Why you can’t stop eating them
Another paper in the issue analyzed what makes certain foods hard to stop eating. Researchers tested more than 200 nutrient signatures to identify which foods Americans reported losing control over. Whole foods, fruits, vegetables, beans, fish, triggered no addictive responses.
The products that did were ultra-processed. The key: a combination of rapidly absorbed refined carbs and fat, delivered in concentrated doses. That combination does not exist in nature. It hits dopamine circuits the same way addictive drugs do, the same pathways that GLP-1 drugs like Ozempic appear to quiet. A separate national study found that more than 12% of older adults in the U.S. now meet clinical criteria for ultra-processed food addiction.
Ultra-processing breaks food down at the molecular level so the body absorbs nutrients almost instantly. It is why eating a whole orange and drinking a glass of orange juice hit the body so differently. The processing is the problem.
The damage to the brain
A separate study followed more than 5,000 Americans over 50 for nearly a decade. Those who ate the most ultra-processed foods had a 58% higher risk of developing dementia and a 46% higher risk of cognitive impairment. Processed meats drove the highest risk.
This is observational. It cannot prove cause and effect. But the association held after adjusting for income, education, smoking, exercise, alcohol, and existing chronic disease. It is consistent with prior studies. And there are plausible biological mechanisms: additives like emulsifiers alter the gut in ways that trigger inflammation, and inflammation is one of the key drivers of dementia. Nitrites in processed meats drive inflammation independently. In animal studies, artificial sweeteners like aspartame have caused problems with learning and memory.
The researchers found no safe threshold. Even moderate intake was linked to higher risk. People who ate the most whole foods had a 41% lower risk of dementia.
80% of Americans want action
The issue includes nationally representative polling. Seven in 10 Americans, across parties, believe ultra-processed foods are addictive. Over 80% want more safety testing, warning labels, and restrictions on marketing to children. Only about 1 in 10 trust that food companies can make healthy products. Support for tobacco-style lawsuits against food companies has jumped from 6% in 2003 to a majority today.
These are not fringe positions. This is bipartisan supermajority support for government intervention in a product category that makes up 60% to 70% of the American food supply.
What comes next
The dietary guidelines released in January told Americans to limit “highly processed foods” for the first time in 45 years. The FDA has identified ultra-processed foods as a 2026 priority and is working on a formal definition. Getting it right matters. A panel of researchers has proposed an operational definition based on the NOVA classification: a food is ultra-processed if it contains cosmetic additives like colors, flavors, or emulsifiers, or non-culinary ingredients like high-fructose corn syrup or protein isolates. Foods meeting the FDA’s criteria for “healthy” would be exempt. State bills that have tried narrower definitions have captured only about 13% of actual ultra-processed foods.
State attorneys general are exploring litigation similar to what broke open the tobacco industry in the 1990s. Those lawsuits forced the release of internal documents that showed how cigarettes were engineered to be addictive. That evidence shifted public opinion and opened the door for regulation. The food industry is already pushing back, lobbying for federal preemption laws that would block states from acting on their own, the same playbook tobacco used.
The food industry will argue the definition is not settled, that more research is needed, that personal responsibility is the answer. The 80% of Americans asking their government for help appear to disagree.

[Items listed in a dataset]
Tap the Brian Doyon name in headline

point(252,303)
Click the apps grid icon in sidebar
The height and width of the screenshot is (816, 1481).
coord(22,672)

==

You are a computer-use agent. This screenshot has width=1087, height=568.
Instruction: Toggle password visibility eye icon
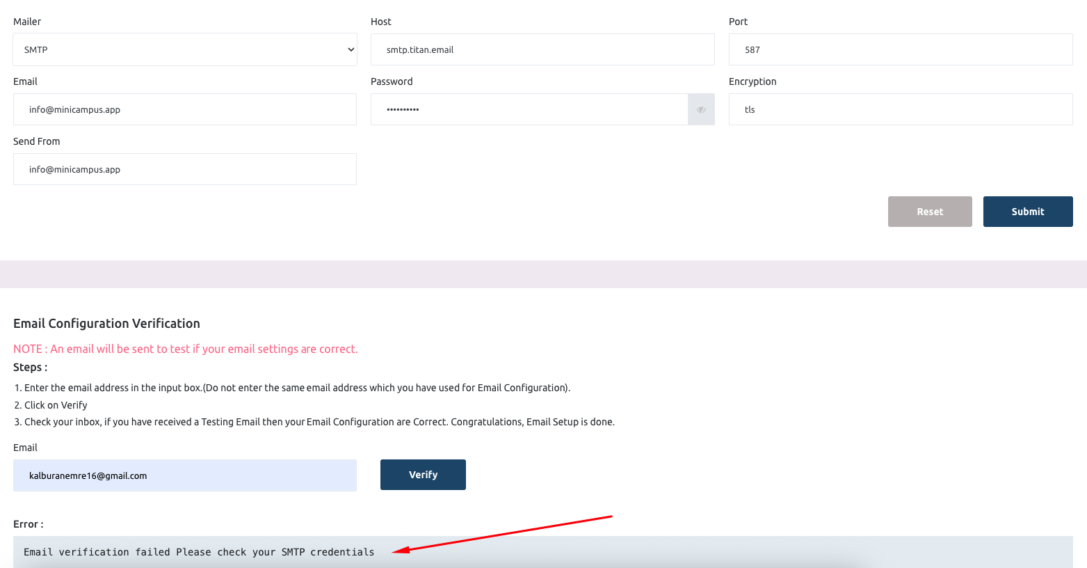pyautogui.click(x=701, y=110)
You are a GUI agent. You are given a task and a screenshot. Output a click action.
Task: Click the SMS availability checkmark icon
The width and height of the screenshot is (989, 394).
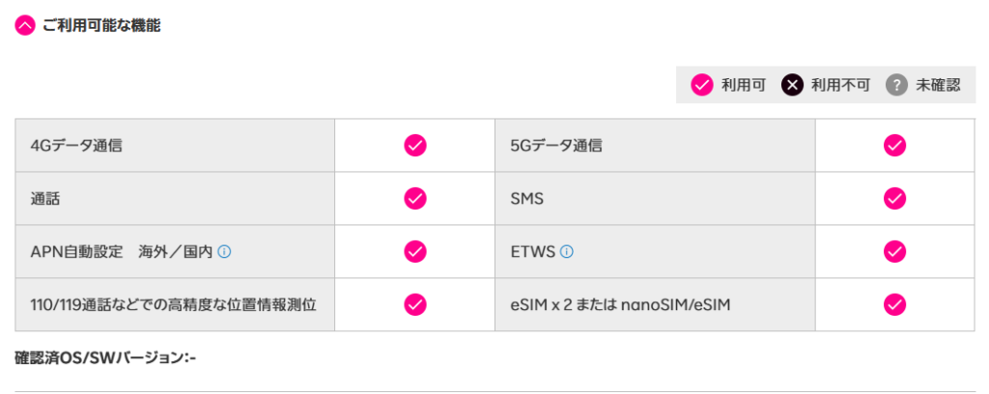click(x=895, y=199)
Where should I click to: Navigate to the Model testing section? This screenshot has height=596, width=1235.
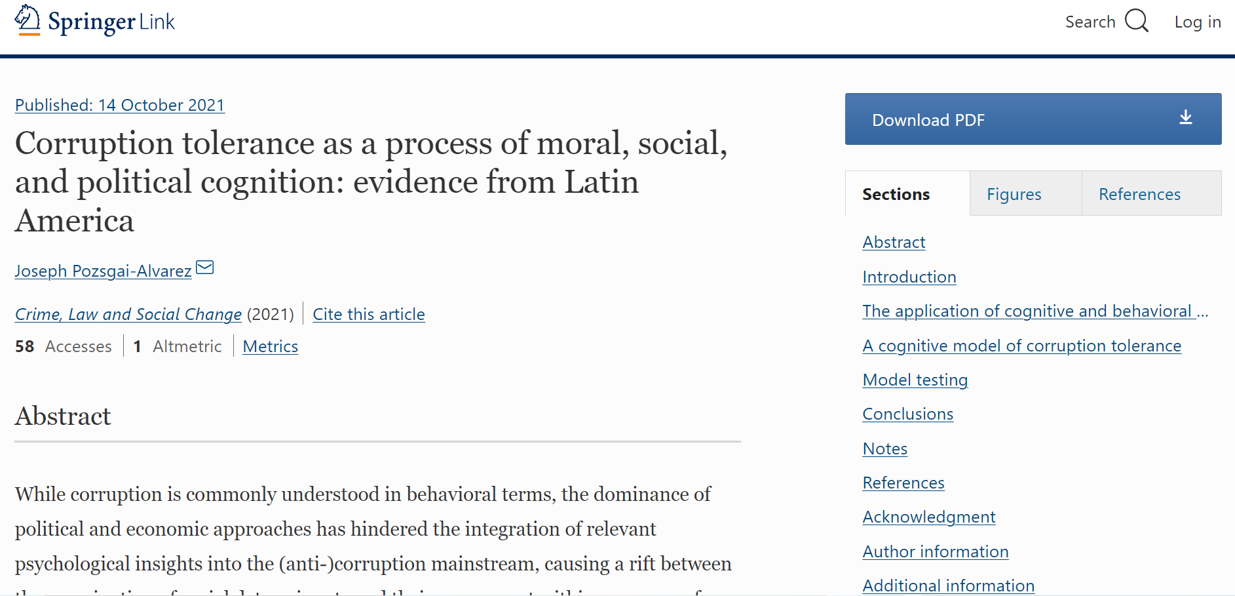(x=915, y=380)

* * *

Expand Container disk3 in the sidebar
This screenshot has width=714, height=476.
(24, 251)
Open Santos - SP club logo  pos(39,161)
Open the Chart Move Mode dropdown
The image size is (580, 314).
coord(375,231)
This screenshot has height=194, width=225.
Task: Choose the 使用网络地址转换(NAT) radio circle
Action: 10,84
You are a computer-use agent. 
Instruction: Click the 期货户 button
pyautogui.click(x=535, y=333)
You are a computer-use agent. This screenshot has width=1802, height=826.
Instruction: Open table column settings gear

▸ **Your task**
Rewrite the section of the text on ultra-processed foods starting at "State attorneys general" and ending at "playbook tobacco used.", swapping "attorneys general" for "prosecutors".

▸ **Result of this exercise**
State prosecutors are exploring litigation similar to what broke open the tobacco industry in the 1990s. Those lawsuits forced the release of internal documents that showed how cigarettes were engineered to be addictive. That evidence shifted public opinion and opened the door for regulation. The food industry is already pushing back, lobbying for federal preemption laws that would block states from acting on their own, the same playbook tobacco used.